▶ _TASK SET_:
(1) Name every electrolysis capacity target given in the hydrogen article below, with the year and the plan each belongs to.
(2) Write the next part of the hydrogen article below, picking up after its last sentence.

▶ _TEXT EXTRACT_:
A new breath for hydrogen

Hydrogen, the most widespread atom in the universe, cannot claim to be a story in itself. The notoriety of this atom (or molecule: dihydrogen, H2, is commonly known as hydrogen) will exempt us from harping on about Captain Nemo’s vision of Jules Vernes’ Mysterious Island, or from plunging back into the debate on the advantages of lighter-than-air versus heavier-than-air for air transport (with its champion, Count Ferdinand von Zeppelin), or even from recalling more recent broken promises. And yet, with the announcement of the German, European and French plans (among others), it seems that with hydrogen, there is finally “something new in the state of energy”. On 17 February last, by ordinance, a new book (the 8th) was even dedicated to it in the French Energy Code. Is this new enthusiasm not rooted in the contrasting – even paradoxical – properties of hydrogen itself? Today, expectations are proportional to the resources announced (€7 billion for France alone). Success will certainly depend on a good mastery of these paradoxes.

Let’s go back over the main strategic plans around hydrogen

With the “Hulot” plan in 2018, France was the first to lay the foundations for the change of scale by setting out the objectives for 2020 in the PPE (Multiannual Energy Plan) decrees:

  • Rate of decarbonized hydrogen in industrial hydrogen in 2023: 10% (~100.000t/year)
  • Rate of decarbonized hydrogen in industrial hydrogen in 2028: 20% to 40% (~200,000 to 400,000t/year)

The announcement of the “National Strategy (Plan??) for the Development of Decarbonized Hydrogen in France” on 8/9/2020 not only confirmed the trajectory – 6.5GW of electrolysis in 2030 – but also budgeted financial resources: €7 billion including €3.4 billion for 2020-2023.

Finally, with the publication of the ordinance of 17/2/21 (which was provided for in the Climate Energy Law of 8/11/2019), a legal framework is being put in place; particularly by providing for a support mechanism for electrolysis production via calls for tenders (support in addition to remuneration and/or CAPEX).

Other European countries quickly followed suit by publishing ever more ambitious hydrogen plans, following the example of Germany in June 2020: 38 measures, €7 billion allocated to the promotion of hydrogen in Germany + €2 billion for international partnerships on hydrogen.

Obviously, at a European level, we are still changing scale: with the publication by the Commission on 8/7/2020 of “a hydrogen strategy for a climate-neutral Europe”, the objectives are moving towards:

  • 6 GW electrolyser capacity by 2024
  • 40 GW electrolyser capacity by2030

But hydrogen remains a paradoxical molecule

The high hopes of hydrogen for the transport sector (just like its too often postponed promises) are linked to its different energy density measurement: one of the highest densities per kg (more than 3 times the energy density of oil) but one of the lowest in volume (less than one third than that of natural gas), which obliges us to consider important compression levels – up to 750 bar – for mobility purposes.

▶ _DATA EXCERPT_:
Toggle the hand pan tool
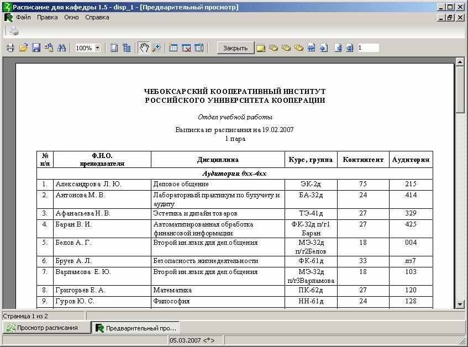The image size is (468, 347). 144,48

▶ _SOLVED PROBLEMS_:
(1)
- 6.5 GW of electrolysis in 2030, from France's National Strategy for the Development of Decarbonized Hydrogen (announced 8/9/2020)
- 6 GW electrolyser capacity by 2024, from the European Commission's hydrogen strategy for a climate-neutral Europe (8/7/2020)
- 40 GW electrolyser capacity by 2030, from the same European Commission strategy

(2)
Today, its most critical paradox lies in its impact on climate. Similar to electricity, hydrogen is a zero-emission energy carrier: its “combustion” only produces water. If the energy used for its production is clean, hydrogen will be clean (as is the case of hydrogen produced by electrolysis of water from renewable electricity). It is on this promise that the various hydrogen strategies have been developed as an essential technology for achieving carbon neutrality by 2050. But hydrogen can also achieve the worst carbon footprint per unit of energy: up to almost 1.5tCO2eq per MWh (in the case of electrolysis using coal-fired electricity).

At a European level, this risk does not seem to worry DG Clima which, looking ahead, is ready to deem as ‘clean’ any electricity drawn from the network since it will have to be clean in the long term. DG Comp, on the other hand, before approving the support mechanisms needed for the hydrogen sector (billions budgeted by the national plans) would like to know how to ensure at any given time that the H2 produced by electrolysis does indeed lead to the promised reduction in emissions.

No matter how boring this question may be, the credibility of the sector will depend on the quality of the answer.

An abundance of answers is currently under discussion: dedicated line / long term contract / PPAs / time correlation / geographical correlation, with renewable / low carbon / additional / subsidized / non-subsidized / certified by guarantees of origin / block-chain technology… and the sector is holding its breath waiting for clear rules.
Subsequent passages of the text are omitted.